+++ Extracted data +++
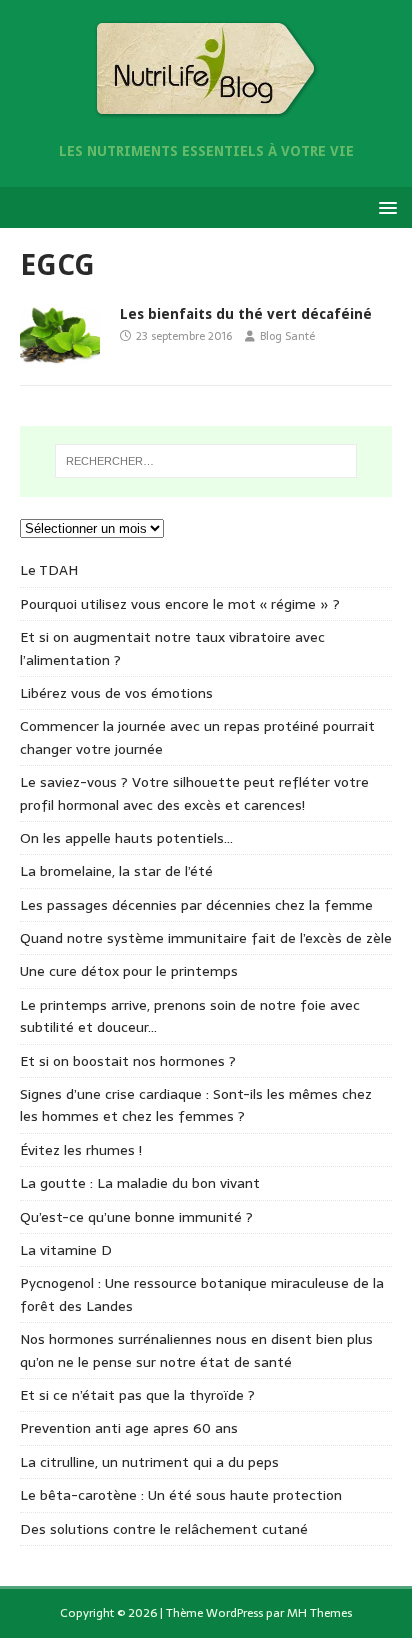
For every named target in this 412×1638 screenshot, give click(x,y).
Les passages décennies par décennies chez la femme (196, 905)
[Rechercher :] (206, 461)
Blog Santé (287, 336)
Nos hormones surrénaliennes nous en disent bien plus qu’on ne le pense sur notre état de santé (196, 1350)
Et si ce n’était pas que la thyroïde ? (137, 1395)
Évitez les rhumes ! (81, 1150)
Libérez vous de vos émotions (116, 693)
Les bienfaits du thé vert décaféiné (246, 314)
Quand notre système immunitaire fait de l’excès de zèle (206, 938)
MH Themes (319, 1613)
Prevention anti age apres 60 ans (129, 1428)
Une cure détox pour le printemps (129, 971)
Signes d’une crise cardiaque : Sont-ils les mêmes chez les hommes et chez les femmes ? (196, 1105)
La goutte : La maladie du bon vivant (140, 1183)
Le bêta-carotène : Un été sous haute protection (181, 1495)
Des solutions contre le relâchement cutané (164, 1529)
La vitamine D (66, 1250)
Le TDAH (49, 570)
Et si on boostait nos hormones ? (128, 1061)
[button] (384, 206)
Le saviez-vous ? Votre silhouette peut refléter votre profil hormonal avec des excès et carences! (194, 793)
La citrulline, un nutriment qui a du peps (149, 1462)
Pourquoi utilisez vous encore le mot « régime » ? (180, 604)
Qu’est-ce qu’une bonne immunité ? (136, 1217)
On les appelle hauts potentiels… (126, 838)
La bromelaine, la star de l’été (116, 871)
+++
__Exercise brief__
Lines that contain "excès" should be pulled from the entries above and reported.

__Answer space__
Quand notre système immunitaire fait de l’excès de zèle (206, 938)
Le saviez-vous ? Votre silhouette peut refléter votre profil hormonal avec des excès et carences! (194, 793)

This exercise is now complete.